The magnitude 7.8 earthquake that killed — by current count — more than 6,000 people in Turkey and Syria on Sunday was produced by the same type of fault underlying most of California.
Sunday’s event could be felt more than 200 miles from its epicenter, and it has produced a humanitarian disaster in a region already suffering.
As rescuers find more victims in the rubble, the number of dead and injured could increase by as much as eight times the current count, according to the World Health Organization.
Many in earthquake-prone California may have questions about the conditions that caused this tragedy, and whether the western U.S. is likely to suffer a similar fate.
UC Riverside seismologist David Oglesby weighs in with answers. Oglesby is a professor of geophysics in UCR’s Department of Earth and Planetary Sciences.
Q: Are the conditions that caused the Turkish earthquake similar to conditions below ground here in California?
A: All earthquakes involve two slabs of rock that slide past each other. The question for us, as seismologists, is, ‘what is the orientation of the slabs, and what direction are they sliding?’ There are three fundamental types of faults: normal, reverse, and strike-slip faults.

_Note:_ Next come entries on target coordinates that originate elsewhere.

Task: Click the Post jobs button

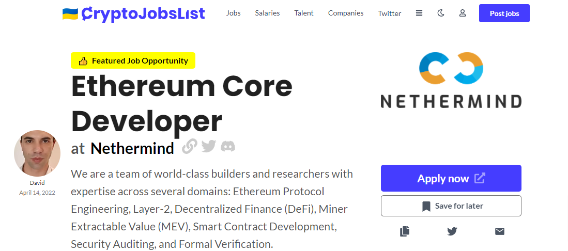Action: [x=504, y=13]
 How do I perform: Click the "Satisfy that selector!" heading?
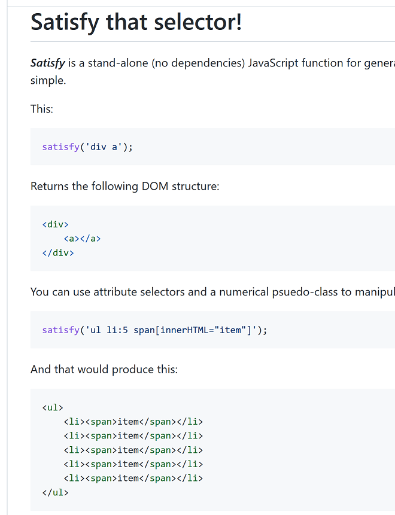point(136,23)
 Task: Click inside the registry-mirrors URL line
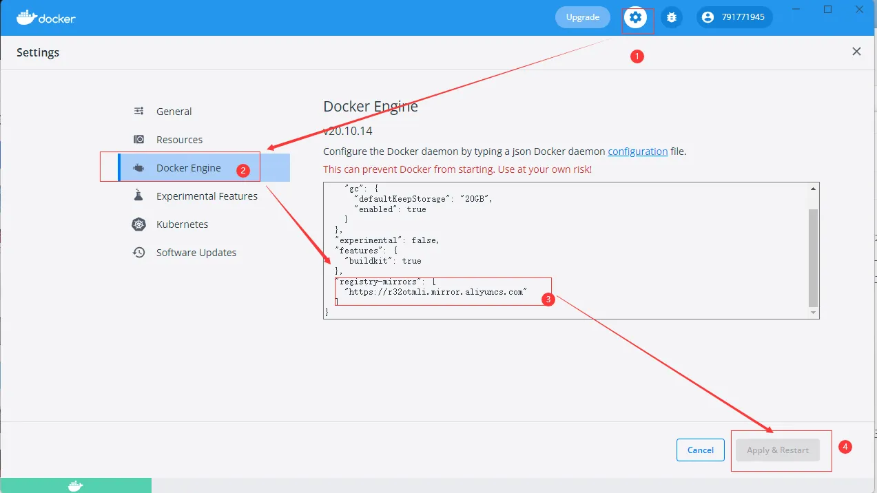(x=435, y=292)
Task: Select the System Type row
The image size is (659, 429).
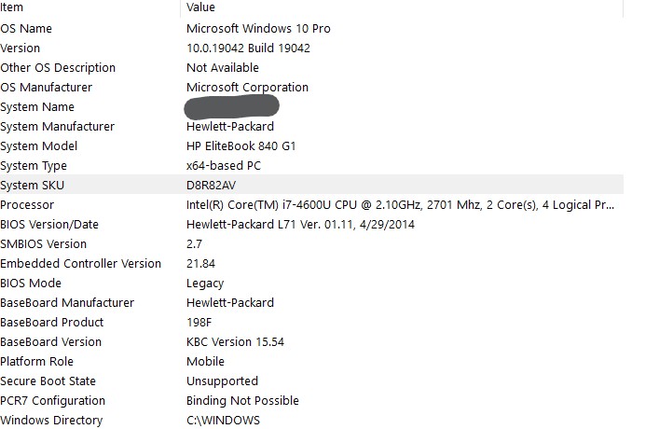Action: click(311, 166)
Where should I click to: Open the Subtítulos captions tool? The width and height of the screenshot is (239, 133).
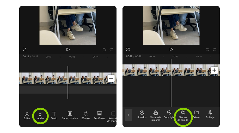pos(99,115)
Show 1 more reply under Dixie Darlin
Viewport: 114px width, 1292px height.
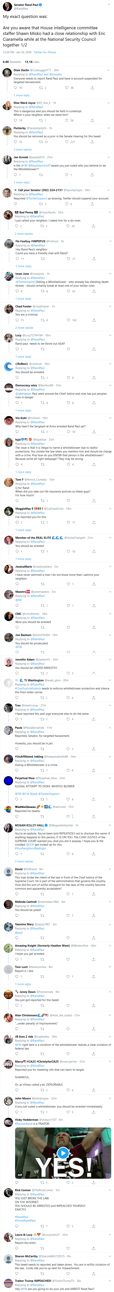pyautogui.click(x=22, y=95)
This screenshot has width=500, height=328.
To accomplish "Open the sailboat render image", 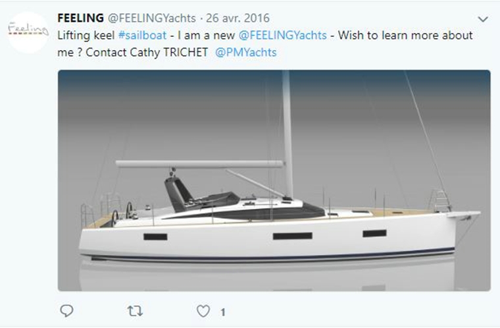I will coord(274,180).
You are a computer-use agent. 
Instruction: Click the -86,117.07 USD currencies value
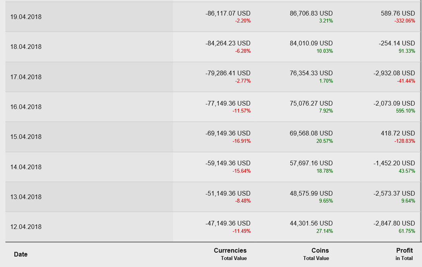pyautogui.click(x=228, y=13)
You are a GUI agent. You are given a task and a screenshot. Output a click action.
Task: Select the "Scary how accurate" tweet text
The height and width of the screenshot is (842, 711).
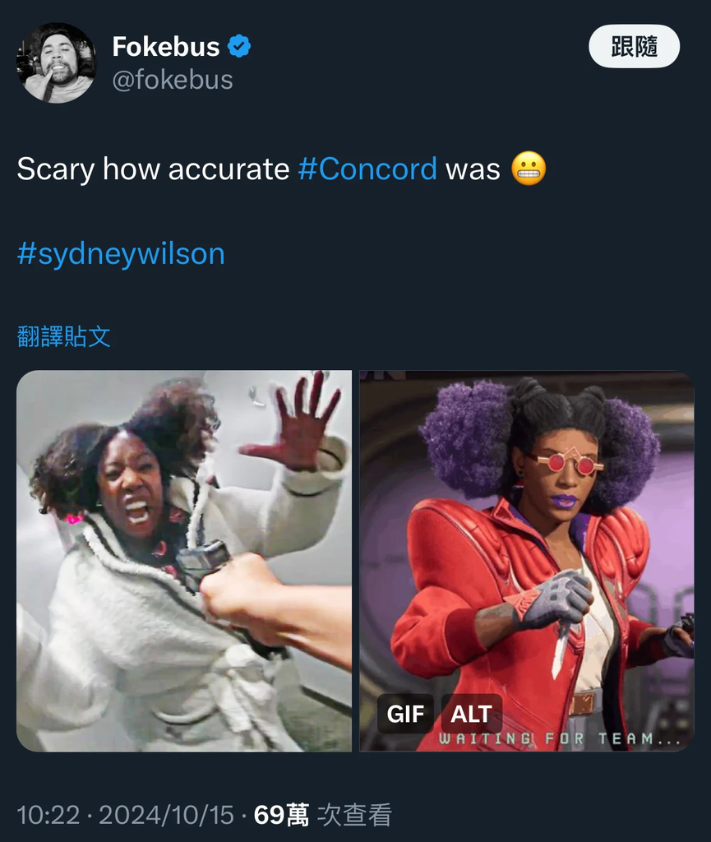pyautogui.click(x=153, y=169)
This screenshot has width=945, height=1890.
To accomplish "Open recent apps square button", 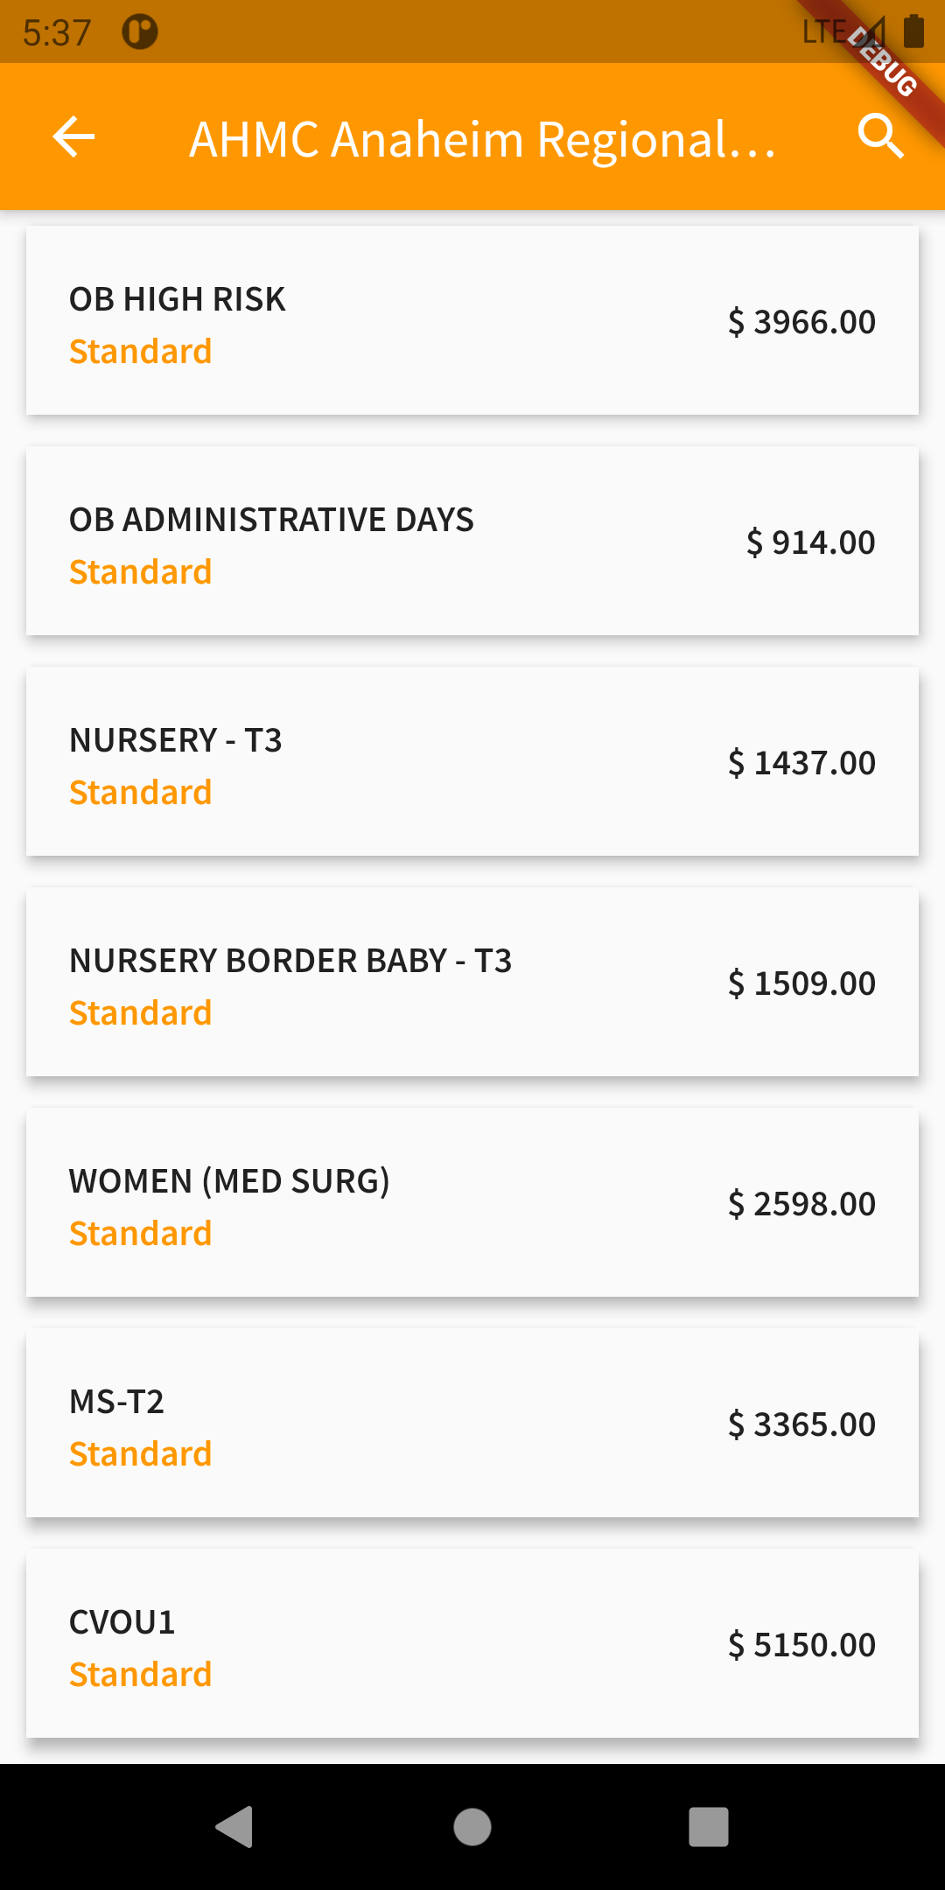I will [x=708, y=1827].
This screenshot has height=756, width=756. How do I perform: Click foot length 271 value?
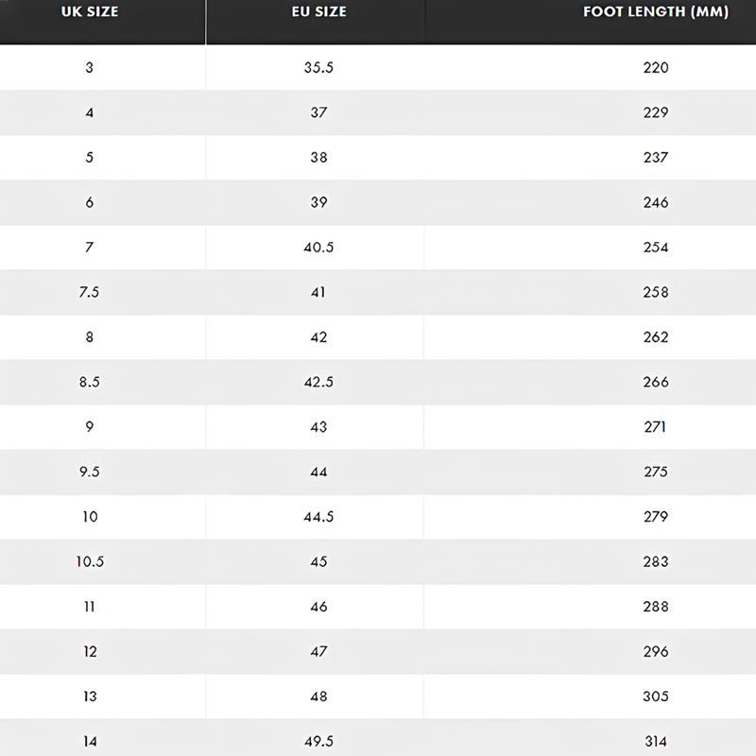[x=655, y=427]
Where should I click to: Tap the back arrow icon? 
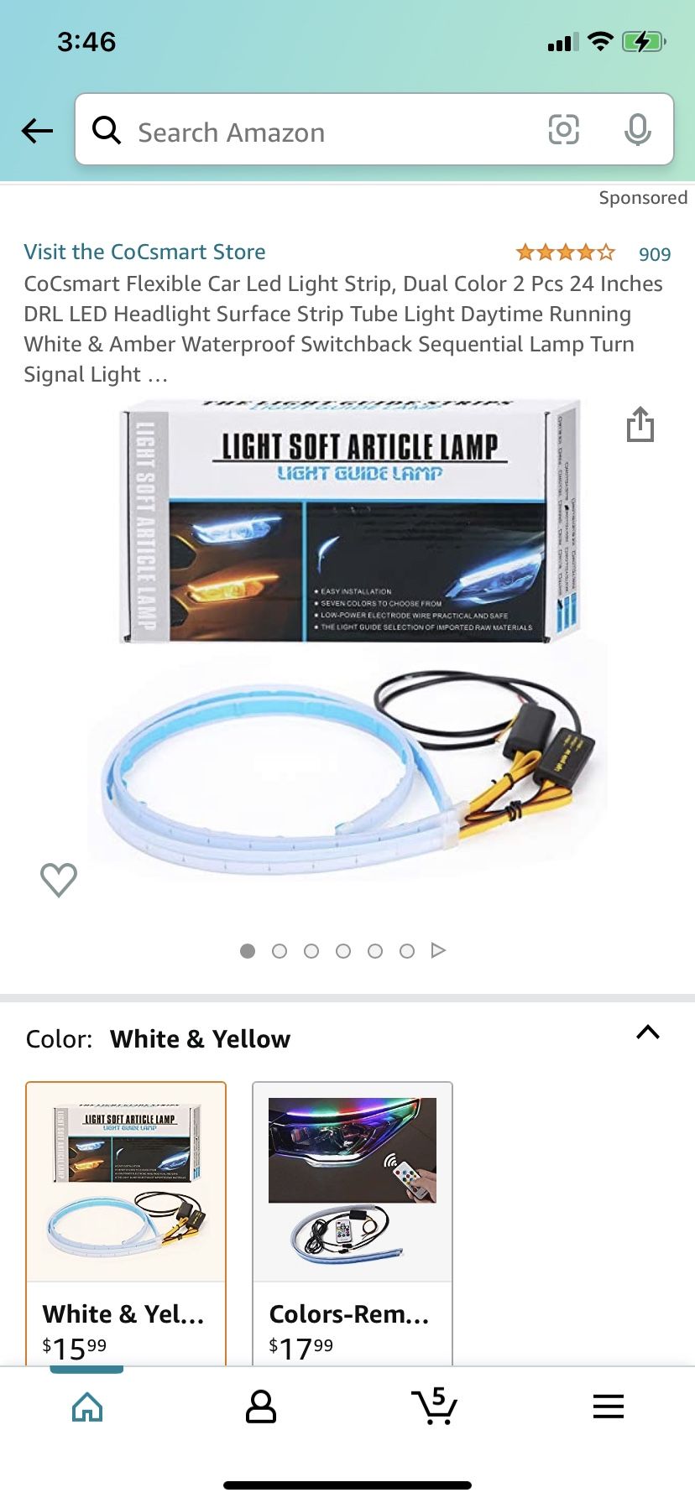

This third type, the strike-slip fault, involves slabs that slide horizontally past each other. The East Anatolian fault in Turkey is a strike-slip fault, much like the the San Andreas fault that crosses much of California from the Salton Sea up to Cape Mendocino.
The San Andreas fault is by no means the only fault in California, but it is the 800-pound gorilla of faults here. It’s the only one from the Bay area to the Mexican Border that is likely to produce what could approach a magnitude 8 earthquake.
Q: By current counts, more than 5,600 buildings in Turkey were flattened. How is our state likely to fare following a similar event?
A: I am not an engineer, but I believe our structures may fare better than the ones in Sunday’s event did. Most of our buildings, particularly certain critical ones, are designed to withstand significant shaking.
Building collapse isn’t as big a danger in California as it is in Turkey. For many people here, a bigger danger is stuff falling. That isn’t to say some buildings won’t collapse.
A 7.8 magnitude event here will still be devastating. Downtown Los Angeles is built on a basin filled with soft sediment that would act like a bowl full of jello in a big earthquake.
In 2008, the U.S. Geological Survey led a study to predict the fallout from an earthquake of this size in Southern California.
They estimated more than 1,800 deaths, 50,000 injuries, and $200 billion in damage. People nearest the fault, including those in the Coachella Valley, Inland Empire and Antelope Valley would fare worst.
It’s not a matter of if, but when a quake of roughly this size hits Southern California. People need to take precautions and be prepared.
Q: Studies indicate that earthquakes can send out waves that trigger other earthquakes far from the original epicenter. Is there any possibility of the Turkish earthquake setting off faults on another continent?
A: The Turkish earthquake was easily detected by seismometers here. The question is, did the stress transfer to our faults? Most likely no, it probably did not trigger us. However, there is no magic distance at which triggering ceases. Long-distance stress transfer is an active area of study for us.
In some cases, an earthquake could even relax stress on a nearby fault. Everything depends on the geology and orientation of neighboring faults.